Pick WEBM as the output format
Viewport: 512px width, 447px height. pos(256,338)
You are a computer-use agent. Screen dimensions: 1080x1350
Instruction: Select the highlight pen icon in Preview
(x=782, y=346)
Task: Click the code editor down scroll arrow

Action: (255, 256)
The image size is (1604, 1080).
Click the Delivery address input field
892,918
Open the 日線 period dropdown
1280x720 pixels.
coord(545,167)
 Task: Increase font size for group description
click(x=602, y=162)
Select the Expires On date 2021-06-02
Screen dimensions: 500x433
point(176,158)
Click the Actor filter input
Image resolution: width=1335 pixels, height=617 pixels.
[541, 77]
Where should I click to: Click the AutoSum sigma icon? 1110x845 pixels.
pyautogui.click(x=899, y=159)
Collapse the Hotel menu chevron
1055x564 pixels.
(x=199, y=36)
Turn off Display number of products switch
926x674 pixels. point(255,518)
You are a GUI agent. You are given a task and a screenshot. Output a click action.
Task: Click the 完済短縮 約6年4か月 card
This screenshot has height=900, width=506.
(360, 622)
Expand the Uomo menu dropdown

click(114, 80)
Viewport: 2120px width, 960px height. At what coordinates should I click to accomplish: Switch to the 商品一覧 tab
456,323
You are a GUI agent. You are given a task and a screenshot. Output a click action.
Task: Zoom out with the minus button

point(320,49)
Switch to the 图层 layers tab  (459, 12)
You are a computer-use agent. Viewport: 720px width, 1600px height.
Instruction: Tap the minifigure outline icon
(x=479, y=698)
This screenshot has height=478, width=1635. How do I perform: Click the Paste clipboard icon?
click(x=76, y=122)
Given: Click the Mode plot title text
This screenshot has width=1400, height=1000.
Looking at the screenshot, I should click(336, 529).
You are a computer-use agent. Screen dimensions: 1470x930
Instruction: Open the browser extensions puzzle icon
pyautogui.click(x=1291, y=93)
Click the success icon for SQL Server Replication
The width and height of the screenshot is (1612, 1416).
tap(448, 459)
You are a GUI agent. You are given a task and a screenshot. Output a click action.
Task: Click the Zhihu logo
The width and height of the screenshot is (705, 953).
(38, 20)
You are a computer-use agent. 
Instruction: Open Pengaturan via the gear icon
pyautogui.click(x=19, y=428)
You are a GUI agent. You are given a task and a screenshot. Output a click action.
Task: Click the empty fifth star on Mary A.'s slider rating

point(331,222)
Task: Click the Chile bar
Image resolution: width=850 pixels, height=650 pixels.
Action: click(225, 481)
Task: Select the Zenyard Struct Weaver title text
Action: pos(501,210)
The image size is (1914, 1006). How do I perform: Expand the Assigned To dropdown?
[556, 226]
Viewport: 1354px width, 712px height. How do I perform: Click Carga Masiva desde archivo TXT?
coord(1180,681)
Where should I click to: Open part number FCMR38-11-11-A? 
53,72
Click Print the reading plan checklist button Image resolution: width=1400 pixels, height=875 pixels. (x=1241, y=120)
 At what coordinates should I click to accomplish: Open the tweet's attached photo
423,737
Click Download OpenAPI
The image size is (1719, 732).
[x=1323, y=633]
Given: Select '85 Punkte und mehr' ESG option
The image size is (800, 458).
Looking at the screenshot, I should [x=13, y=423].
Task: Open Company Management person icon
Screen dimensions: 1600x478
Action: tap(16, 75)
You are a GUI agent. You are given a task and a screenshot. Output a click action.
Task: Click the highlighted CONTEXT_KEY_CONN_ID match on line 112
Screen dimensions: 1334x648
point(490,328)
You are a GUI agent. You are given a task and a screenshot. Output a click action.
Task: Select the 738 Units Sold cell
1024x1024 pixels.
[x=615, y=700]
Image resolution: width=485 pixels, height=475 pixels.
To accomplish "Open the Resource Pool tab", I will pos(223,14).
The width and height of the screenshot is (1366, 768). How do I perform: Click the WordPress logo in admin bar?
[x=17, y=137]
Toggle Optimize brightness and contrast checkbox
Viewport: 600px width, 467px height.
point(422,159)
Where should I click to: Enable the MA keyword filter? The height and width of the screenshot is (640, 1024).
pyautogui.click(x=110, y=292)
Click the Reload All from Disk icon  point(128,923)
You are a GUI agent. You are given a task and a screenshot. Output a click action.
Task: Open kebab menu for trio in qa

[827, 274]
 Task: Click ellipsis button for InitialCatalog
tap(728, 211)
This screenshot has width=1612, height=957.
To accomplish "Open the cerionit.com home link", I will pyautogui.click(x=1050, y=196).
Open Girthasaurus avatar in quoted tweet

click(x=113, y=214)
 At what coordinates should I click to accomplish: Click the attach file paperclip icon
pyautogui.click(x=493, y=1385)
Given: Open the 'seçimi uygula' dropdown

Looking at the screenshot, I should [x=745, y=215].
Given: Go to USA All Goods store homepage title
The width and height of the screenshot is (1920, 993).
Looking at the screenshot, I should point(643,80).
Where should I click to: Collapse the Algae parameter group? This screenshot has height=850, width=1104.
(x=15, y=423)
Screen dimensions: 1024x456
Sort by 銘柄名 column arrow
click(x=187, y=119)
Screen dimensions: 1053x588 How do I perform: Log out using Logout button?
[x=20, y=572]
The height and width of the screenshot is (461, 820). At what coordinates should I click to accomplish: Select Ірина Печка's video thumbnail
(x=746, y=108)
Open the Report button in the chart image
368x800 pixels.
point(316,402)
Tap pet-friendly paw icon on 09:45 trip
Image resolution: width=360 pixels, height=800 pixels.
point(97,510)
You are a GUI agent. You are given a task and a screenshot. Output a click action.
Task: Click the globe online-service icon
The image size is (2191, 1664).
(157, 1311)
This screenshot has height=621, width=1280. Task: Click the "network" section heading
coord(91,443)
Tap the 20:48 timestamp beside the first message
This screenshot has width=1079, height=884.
☆ ☆ ☆ ☆ ☆
EXERCISE DETAILS: Counting only lines that contain the word "computer", state how many appear in the entries, and add nothing.

EXERCISE SOLUTION: 4